Three-dimensional evaluation with CT scanning is better suited to measuring OPLL growth. OPLL could be masked by the shoulder girdle shadows in the lower cervical spine (Fig. 4), and might be less distinct because the ossification is less densely calcified in young patients7). CT based method of 3D analysis can precisely evaluate the volume of OPLL at one point and provide information about the volume of OPLL with minimal analytical error. Evaluation of continuity and classification of ossification are comparatively simple in 3D images2). With CT images, changes in ossification form and thickness on the caudal side can be evaluated in detail in patients with ossifications growing toward the cranial side. Slight graininess of the images associated with slice thickness is seen at ossification boundaries. Hence, the accurate superimposition by voxel based registration could provide comparison of OPLL before and after surgery. Indeed, it is also possible to derive an accurate numerical estimate of both overall absolute value of the volume of ossification and its rate of progression over time, and to compare these volumes with those derived from subsequent scans by calculating exact volumes.

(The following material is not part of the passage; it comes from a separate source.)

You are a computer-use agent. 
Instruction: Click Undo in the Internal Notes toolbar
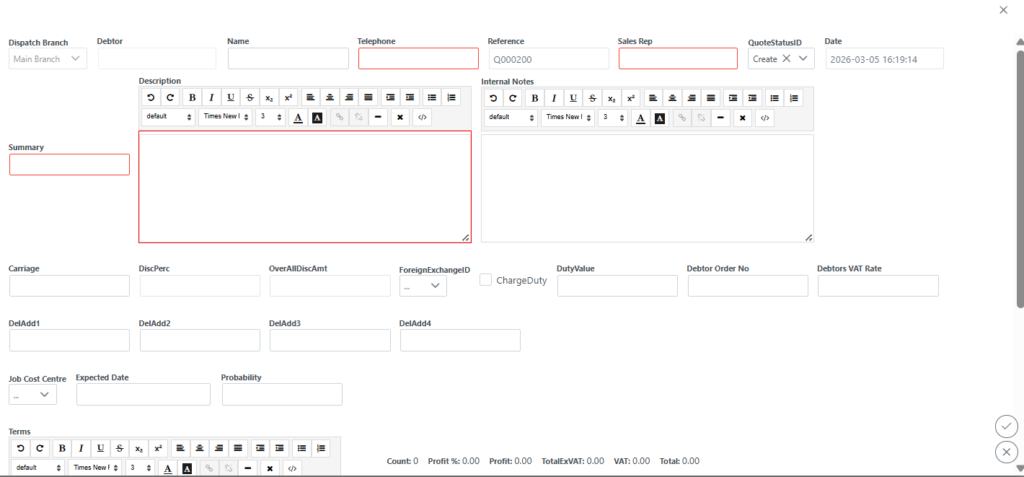coord(493,98)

Izumi et al.11) previously reported CT-based 3D analysis method to measure volume changes in OPLL. The subjects were 20 OPLL patients who were being followed using the MIMICS® software (slice thickness, 1.25 mm; voltage, 120 kV; current, 178 mA or slice thickness, 0.5–1.0 mm; voltage, 120 kV; current, 75 mA) to calculate the volume. They concluded that this 3D method used allowed detailed OPLL classification and quantification of change in the ossified volume and appears to be very useful for quantitative evaluation of OPLL with only minimal measurement error. The ICC calculated in this study was obviously high, suggesting that the evaluation of ossification volume was accurate and valid, but, they also commented that accidental errors might have occurred because this method used for identification of ossification was not completely automatic.

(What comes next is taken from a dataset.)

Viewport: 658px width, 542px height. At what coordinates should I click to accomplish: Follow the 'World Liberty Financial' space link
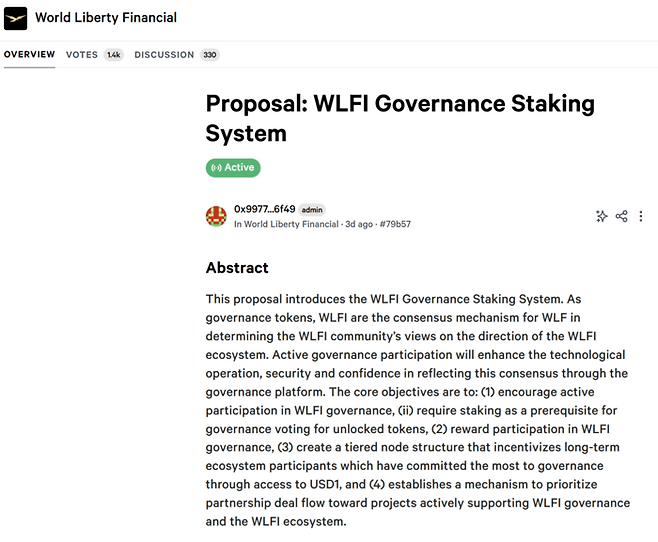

In the study to evaluate the inter- and intra-observer reliability of lateral radiograph, axial CT, 2D and 3D reconstructed CT images based OPLL classification, the inter- and intra-observer ICCs were only 0.51 and 0.67 for the lateral radiograph, even in combination with the axial CT images, 0.70 and 0.85 for 2D CT images, and 0.76 and 0.86 for 3D CT images, respectively2). These values showed a good to excellent range for the 2D and 3D reconstructed CT images while those of the lateral radiograph indicated a fair range. These ICCs could improve the correlation by using software system (Visualization Toolkit (http://www.vtk.org/) as 0.968 (95% CI, 0.880–0.992) for inter-observer reproducibility and 0.987 (95% CI, 0.953–0.997) for intra-observer reproducibility of volume measurement6). Recent CT-based method of 3D analysis using MIMICS® software also provided the detailed OPLL quantification in the ossified volume with excellent inter- (>0.969) and intra-observer reproducibility (>0.930) although the examiners were not professional users. Similarly result was also reported in the study using MIMICS® with 0.856 of inter-observer ICC and 0.999 of intra-observer ICC. Therefore, this measurement method seems to be universally applicable method using similar viewers with equivalent function.
CONCLUSION
The medical image processing software (MIMICS®) provided detailed quantification of OPLL volume with minimal error of inter- and intra-observer reliability in the measurement of OPLL.